第32話 萌咲、フーガの名前を考える


 フーガの状態がどんどん良くなっていき萌咲はこの村での生活を満喫していた。ある日の午後、フーガを伴い外にあるテーブルで午後のおやつを子供たちに振舞っていた。小さめのパンケーキをたくさん焼いてリンゴのシロップ煮を添える。手を洗った子供たちが小さい子から順番に皿を取りに来る。皆に行き渡ったのを確認し萌咲は椅子に座った。フーガのためにパンケーキを切り分け自分でも食べながら、子供たちを眺めていると何となく無国籍でありながらもアジア人の色が濃いことに気が付く。


‟そういえば、ここは日本なのかな。名前の響きもそうだし”


“日本?”


 フーガが訊き返す。


 ‟オーダライの皆さんもそうですけど洋風の血が混ざった日本人?みたいな感じですよね。ハーフっていうか”


 ‟フーガさんの髪や目の色は濃いほうですよね。私は純日本人なので髪も目も真っ黒でしょう。ほかの人はいろんな国の血が混ざってるように見えますけどそれでもアジア人色が濃いな”


“ああ、それは昔優良遺伝子を組み合わせているうちに人種がかなり混ざってしまったからだろう”


‟名前の響きは日本人ぽいのが多いですよね。
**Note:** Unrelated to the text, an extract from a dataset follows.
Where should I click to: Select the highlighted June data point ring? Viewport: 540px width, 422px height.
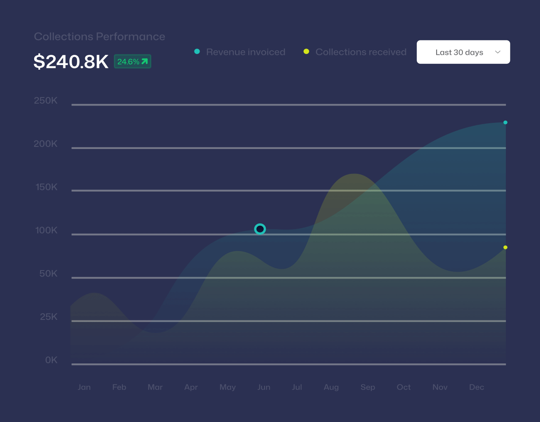pyautogui.click(x=260, y=229)
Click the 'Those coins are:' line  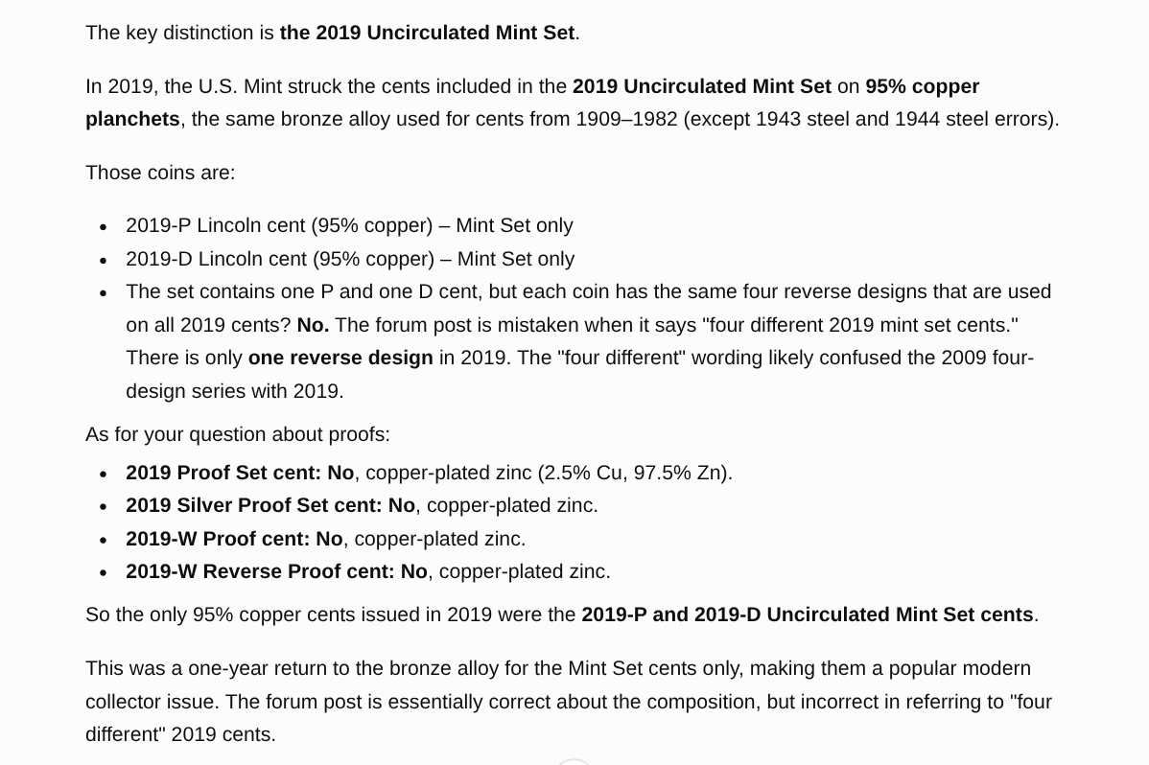coord(160,173)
漢字は使わないのかな”


“漢字?”


‟名前に漢字を当てるのが日本式ですよ。私は「萌咲」と書きます”


 萌咲は指で自分の漢字をテーブルに書いて見せた。それにもフーガは首をかしげる。


‟萌え出づる。草木の目が出たり花開いたりするっていう意味です。漢字一つ一つに意味があってそれを組み合わせたりして子供に名前を付けるのが一般的です”


 最近はキラキラネームとかもあるけど。


‟いい意味だな。お前らしい。それがお前の本当の名前なんだな”


“はい、私は春に生まれたので。私も大好きです”


 萌咲はうれしそうに笑う。


‟これからお前の名前を呼ぶときは萌咲という漢字を思い出すようにしよう”


 フーガのの言葉に萌咲の心は弾んだ。


‟フーガさんだったら…風に雅かな。風に牙とか、あ、芽と書いてもいいですね”


 萌咲が楽しそうにいろいろ考えているのを見てフーガは微笑んだ。


‟もしかしたら生まれた時の書類に載っているかもしれない。聞いたことがあるような気がする。ただ日常では使わないから自分の名前の由来など知ってるほうが少ないだろう。神官達ならそういうことに詳しいが”
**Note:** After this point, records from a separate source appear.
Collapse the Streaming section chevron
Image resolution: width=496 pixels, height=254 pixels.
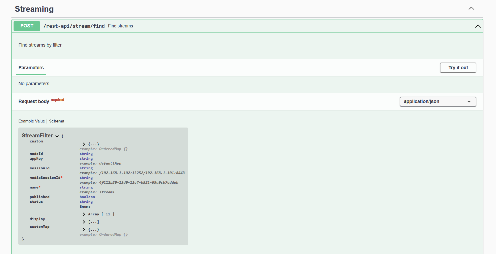click(x=471, y=9)
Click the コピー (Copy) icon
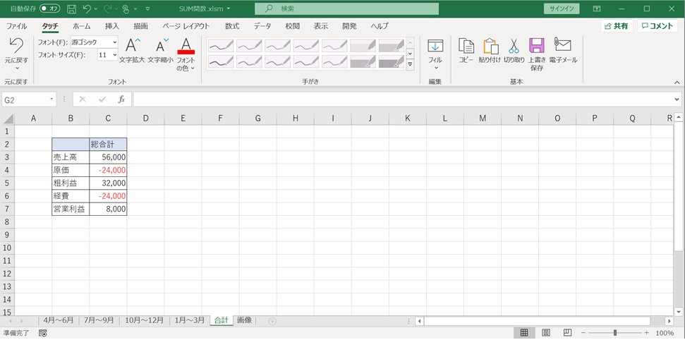Viewport: 685px width, 340px height. coord(466,47)
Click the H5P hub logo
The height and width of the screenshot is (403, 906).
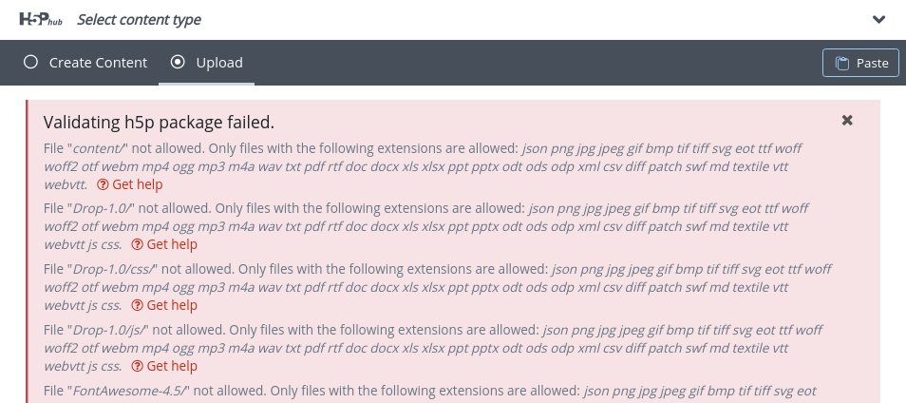click(41, 19)
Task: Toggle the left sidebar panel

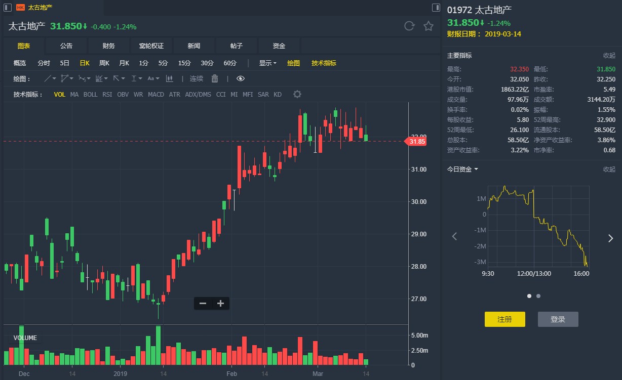Action: pos(8,8)
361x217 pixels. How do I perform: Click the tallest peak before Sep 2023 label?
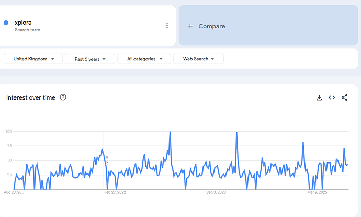coord(170,132)
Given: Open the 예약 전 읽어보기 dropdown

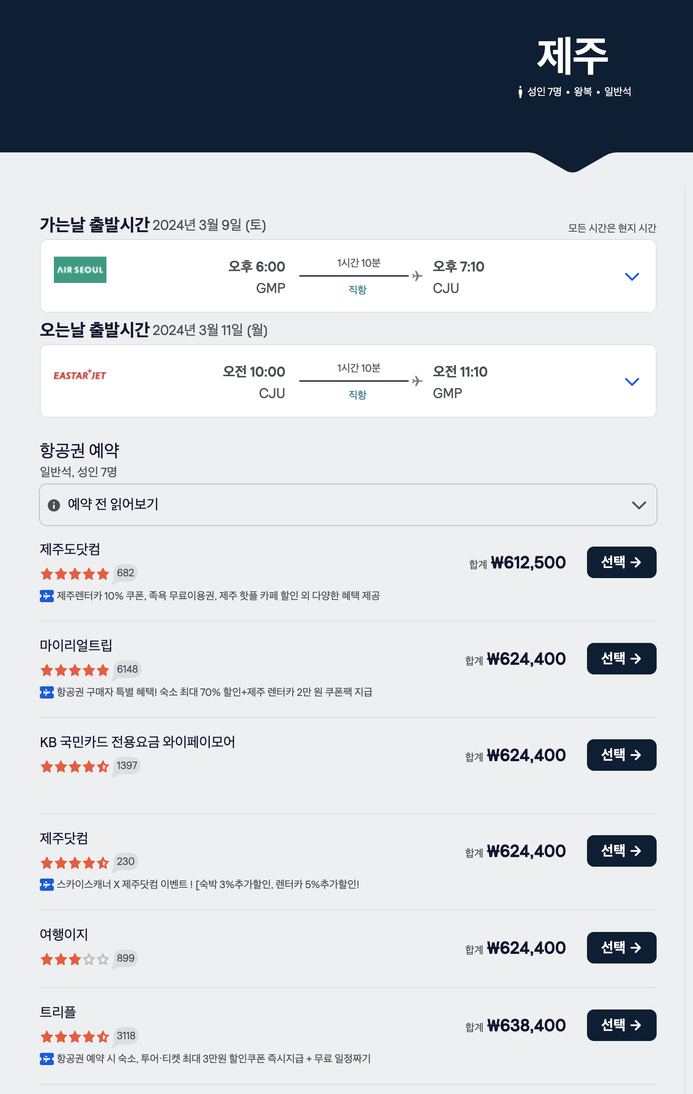Looking at the screenshot, I should (x=348, y=505).
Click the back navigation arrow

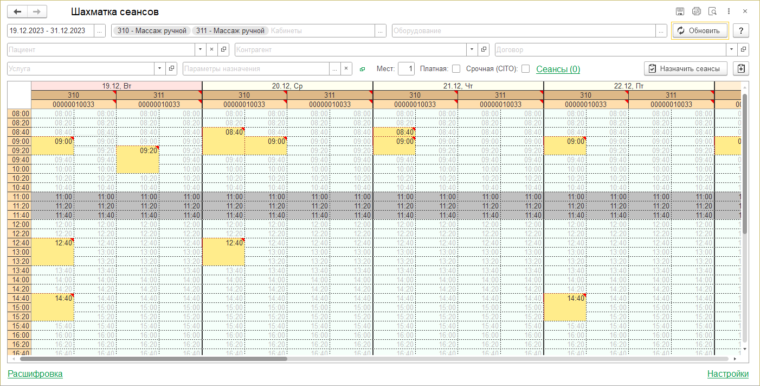point(17,12)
‟フーガさんはどれがいいですか?私はこの風に芽というのが気に入りました”


‟だったらそれでいい”


‟もう!ちゃんと考えてください”


‟お前が気に入ったのでいい”


 そう言うフーガを見て萌咲は赤くなってしまった。


 私が選んだのでいいのかな。


 そこへ子供たちがやってきて


“モエ、何やってるんだ?”


“あ、ユウちゃん、いいところへ。何か書くものありますか”


 紙とペンを受け取って萌咲は自分の名前とフーガの名前を書く。


 ‟風芽”


 フーガが口にする。


“かぜと、草木の芽の芽です”


 ‟気に入った”


 ‟俺のは?俺のは?”


 “ユウちゃんはたくさん候補がありすぎて大変だな―”


 萌咲は紙に「ユウ」と読める漢字を思いつくだけ書いて意味を説明する。その中で自分の気に入ったものを選んで練習し始める。


 ‟次は俺の!”



 あっという間に子供たちに囲まれた萌咲を見ながら風芽は自分の名前を考える。

 風は好きだ。自由にどこへでも行ける。芽という漢字は、なんとなく萌咲の名前に似ているではないか。悪くない。
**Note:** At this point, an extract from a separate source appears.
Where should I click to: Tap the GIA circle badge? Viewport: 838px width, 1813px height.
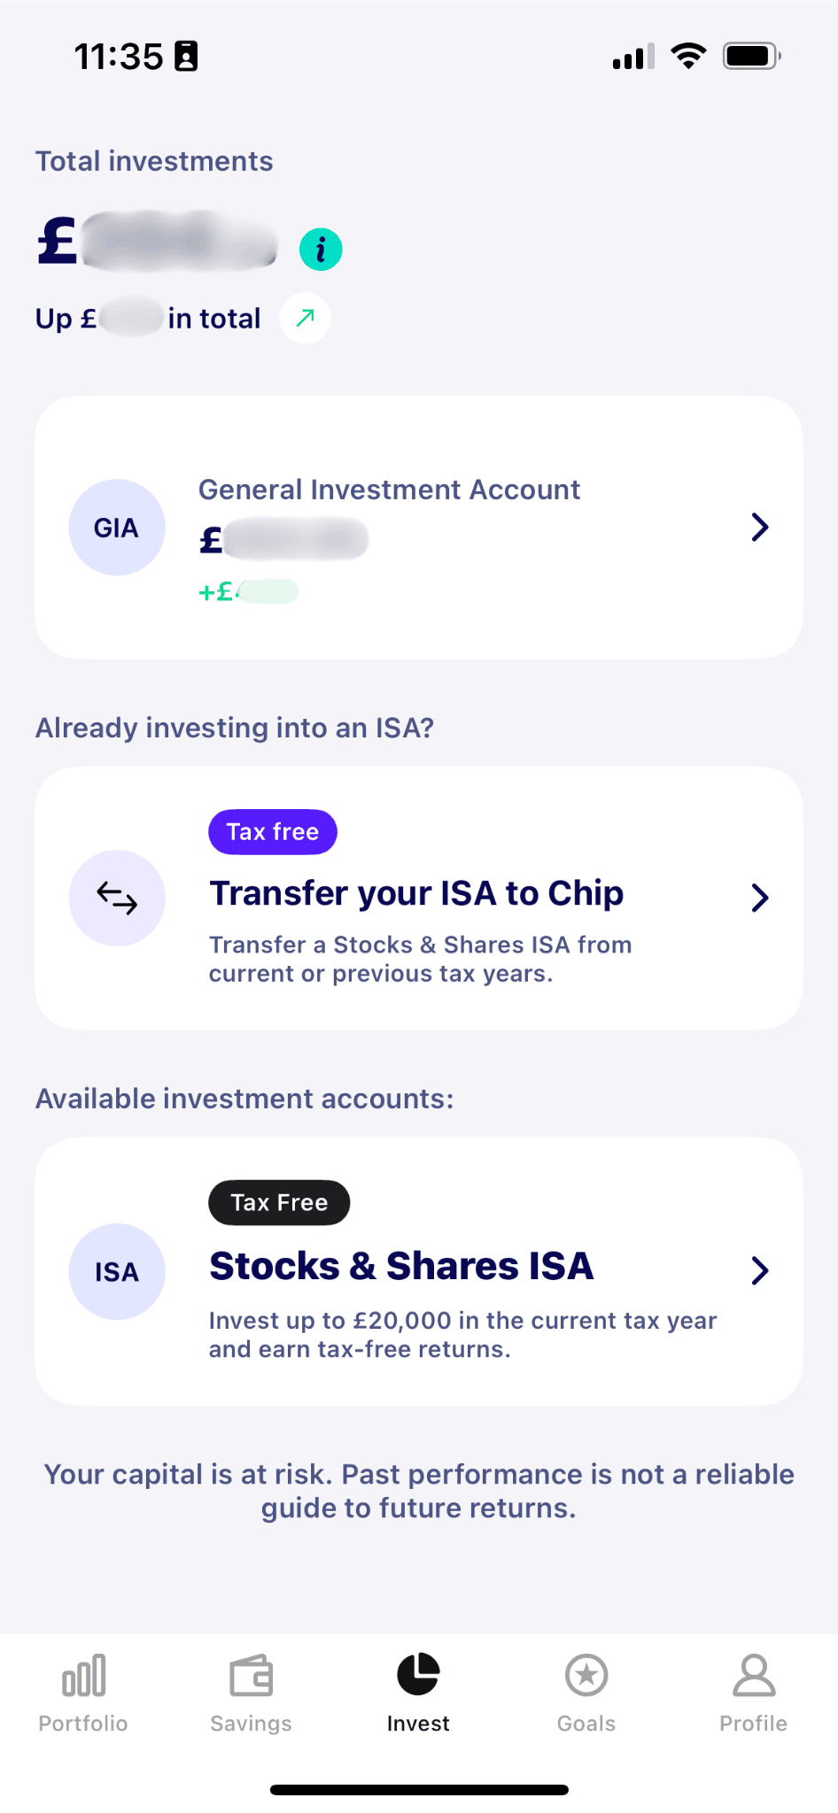117,528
 そんなことに喜びを感じる自分を気恥しく思いながらも幸せを感じてしまう。本当はいつまでもこんなところに居てはいけないのに。今頃オーダライ家でも自分たちの捜索を続けているのだろう。早く連絡を取って帰らなければ…


 だが、今だけ、あと少しだけ何も考えずにここでの生活を楽しんでいたかった。